Search


A Finnish woman holding a KELA card in her hand.

In January, 2,000 Finnish residents began receiving monthly cheques of €560 for a two-year pilot project meant to test the viability of an idea known as a guaranteed minimum income (GMI).

Whereas a true universal GMI would go to all citizens, this program targets randomly chosen Finns between the ages of 25 and 58 who currently receive unemployment insurance benefits. The GMI payment replaces existing social benefits, but is structured to encourage those currently out of work to re-enter the workforce without the prospect of losing government support – escaping what is often called the “welfare trap.” The system is described as particularly onerous for those working in part-time jobs, where recipients need to make their case to the government on a monthly basis to continue receiving benefits.

The Finnish government agency in charge of the program will wait the full two years before releasing the results to the public, but will mostly be tracking whether or not it increases labour force participation. The country has been mired in a decade-long period of low growth and stagnating wages, with unemployment hovering at around eight per cent. The centre-right governing coalition is hoping that a GMI could help shrink the numbers of Finns on long-term unemployment.

Not all Finns are on board with the plan, including the centre-left opposition Social Democratic Party. The Central Organization of Finnish Trade Unions, the country’s biggest trade union that represents almost a million members, has also strongly denounced the idea as a stealth attempt to undermine the power of organized labour and ultimately eliminate minimum wage regulations.
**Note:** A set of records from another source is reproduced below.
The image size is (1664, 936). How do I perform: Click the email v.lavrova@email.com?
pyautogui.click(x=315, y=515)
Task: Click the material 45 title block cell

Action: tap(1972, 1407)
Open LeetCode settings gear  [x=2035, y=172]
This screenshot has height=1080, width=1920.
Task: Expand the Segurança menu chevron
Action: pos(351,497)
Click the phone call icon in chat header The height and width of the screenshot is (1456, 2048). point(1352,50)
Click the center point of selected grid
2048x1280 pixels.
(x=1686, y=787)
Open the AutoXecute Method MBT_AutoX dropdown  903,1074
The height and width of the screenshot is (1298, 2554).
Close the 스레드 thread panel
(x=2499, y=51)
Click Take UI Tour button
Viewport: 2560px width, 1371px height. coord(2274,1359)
Once endorsed by such disparate figures as civil rights legend Martin Luther King Jr. and free-market evangelist Milton Friedman, the idea has resurged in the world among policy circles as a viable solution to poverty. Various Latin American countries have adopted a version of Mexico’s cash transfer program for poor households, first instituted in 2002. The idea has also taken on new import in western countries following the financial crisis, galvanized by a growing focus on wage stagnation, income inequality and stubborn poverty levels.